In his analysis of GreenTech, Anderson raised several questions about its viability. Specific queries focused on the engineering and marketability of GTA’s “MyCar” neighborhood electric vehicle:
- “In what vehicle(s) and where has this hybrid powertrain technology been successfully demonstrated and/or certified?
- “How does the ‘super platform’ technology differ from the cost competitive, shared global platform manufacturing strategy currently utilized by several market lead(ers)?
- “How will GreenTech be cost competitive, given that capital investment, job creation and acreage requirements are (redacted) percent to (redacted) percent of recent automotive assembly projects with comparable annual production capacity?”
Turning to financing, Anderson asked the bottom-line question: “What capital contribution currently exists?”
No answers were reported by VEDP.
Mindful that GreenTech was simultaneously negotiating with Mississippi, Anderson asked the company for a “better understanding (of GTA’s) unique value proposition for a successful start-up of operations in (redacted), especially in light of GreenTech’s recent announcement to establish a $1 billion and 1,500 employee assembly plant operation in Mississippi.”
GreenTech then informed the Virginia officials that it would choose one state or the other.
While Kaine and his successor, Republican Gov. Bob McDonnell balked, the Mississippi Development Authority under then-Gov. Haley Barbour came through with a multimillion-dollar public-financing package to locate the GTA plant in economically stressed Tunica County.
A decade of “growth and prosperity” tax exemptions, plus $8 million in grants and loans, free land and other incentives, including rebates to the company for a share of state income tax withheld from employees, were pledged by the state in exchange for GreenTech’s commitment to raise $60 million in capital (public funds included) and hire 350 workers by the end of 2014.
At the time, McAuliffe valued the Mississippi deal at $15 million.
Mississippi officials did not reference EB-5 investor financing in their 2011 Memorandum of Understanding with the company. Nor have officials there disclosed how much capital the company has raised on its own so far.
“I don’t want to go into specifics,” said James Dunn, president of the Tunica County Board of Supervisors. “Our focus is to continue to support (the GreenTech venture).
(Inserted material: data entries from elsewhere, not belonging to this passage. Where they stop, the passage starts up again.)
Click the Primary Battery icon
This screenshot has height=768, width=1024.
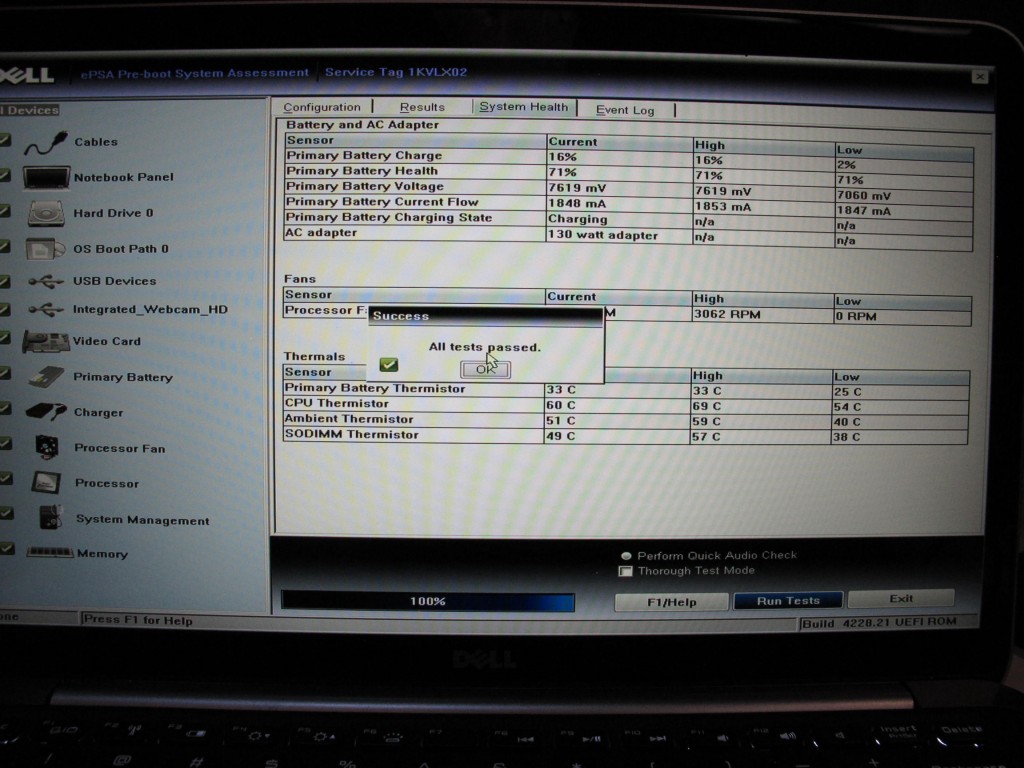point(46,377)
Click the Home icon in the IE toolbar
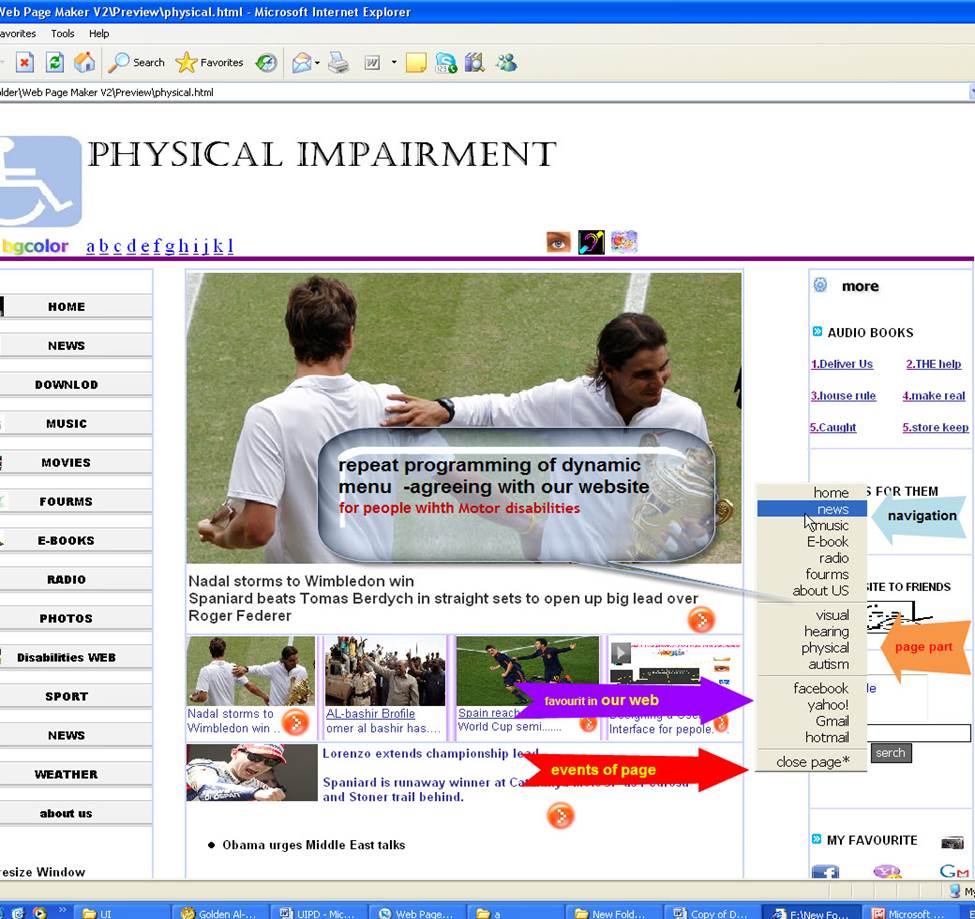The height and width of the screenshot is (919, 975). (x=85, y=62)
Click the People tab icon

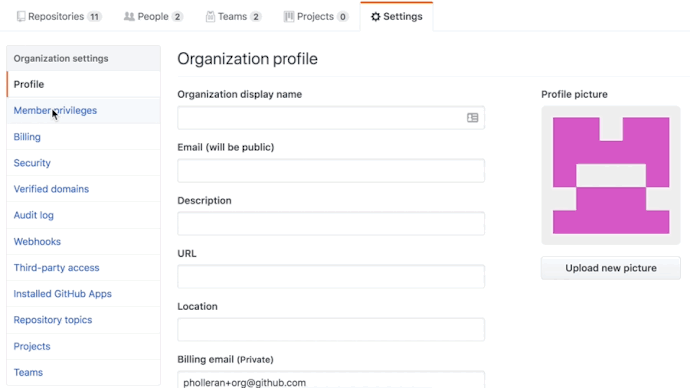(129, 17)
Hopefully, we’ll have the jobs.”
GTA says it currently has 100 workers at a small, leased facility in nearby Horn Lake. That number could not be confirmed by local officials.
The EB-5 program requires that 10 jobs be created, directly or indirectly, for every $500,000 of foreign investment. Under EB-5 rules, the jobs wouldn’t necessarily have to be at GreenTech.
GreenTech and Gulf Coast Funds Management – both privately held companies – did not respond to Watchdog’s repeated questions about their financial status or GTA’s car production.
The U.S. Citizenship and Immigration Service, which authorizes EB-5 regional centers to collect foreign-investors’ money, does not disclose the finances of individual regional centers.